San Antonio-based insurance and financial services company USAA has disclosed a data breach involving unauthorized individuals gaining access to the personal information of a limited number of its members. The breach impacted less than 0.15 percent of USAA’s membership, equating to approximately 19,000 members out of the total 13 million.
The incident, which occurred between December 20 and May 18, originated with a contractor, as a few employees from a third-party service supplier shared their access credentials improperly, leading to the exposure of personal information. USAA is in the process of notifying affected members and has not identified any fraudulent activity resulting from the breach.

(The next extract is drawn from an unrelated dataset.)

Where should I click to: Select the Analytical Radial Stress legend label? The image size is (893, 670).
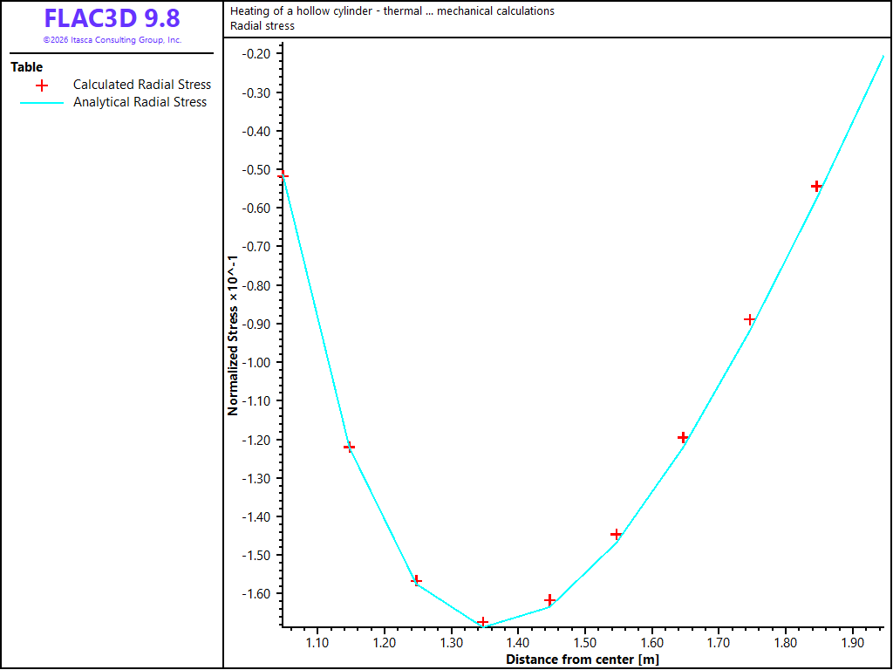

In a report posted on the state attorney general’s website, it is revealed that 2,726 USAA members in Texas were affected by the breach. The compromised member information may include sensitive details such as names, addresses, phone numbers, email addresses, birth dates, driver’s license numbers, last four digits of Social Security numbers, and bank account numbers, along with personal identification numbers used for authentication during calls to USAA. Despite the breach, USAA asserts that no fraudulent activities related to the incident have been identified, and the company is closely monitoring the affected members’ accounts for any suspicious activity.
The breach underscores the challenges posed by third-party service providers, as the incident was traced back to contractors sharing access credentials. USAA has taken proactive measures by offering affected members two years of free credit monitoring provided by Experian, demonstrating a commitment to assisting those impacted by the security incident.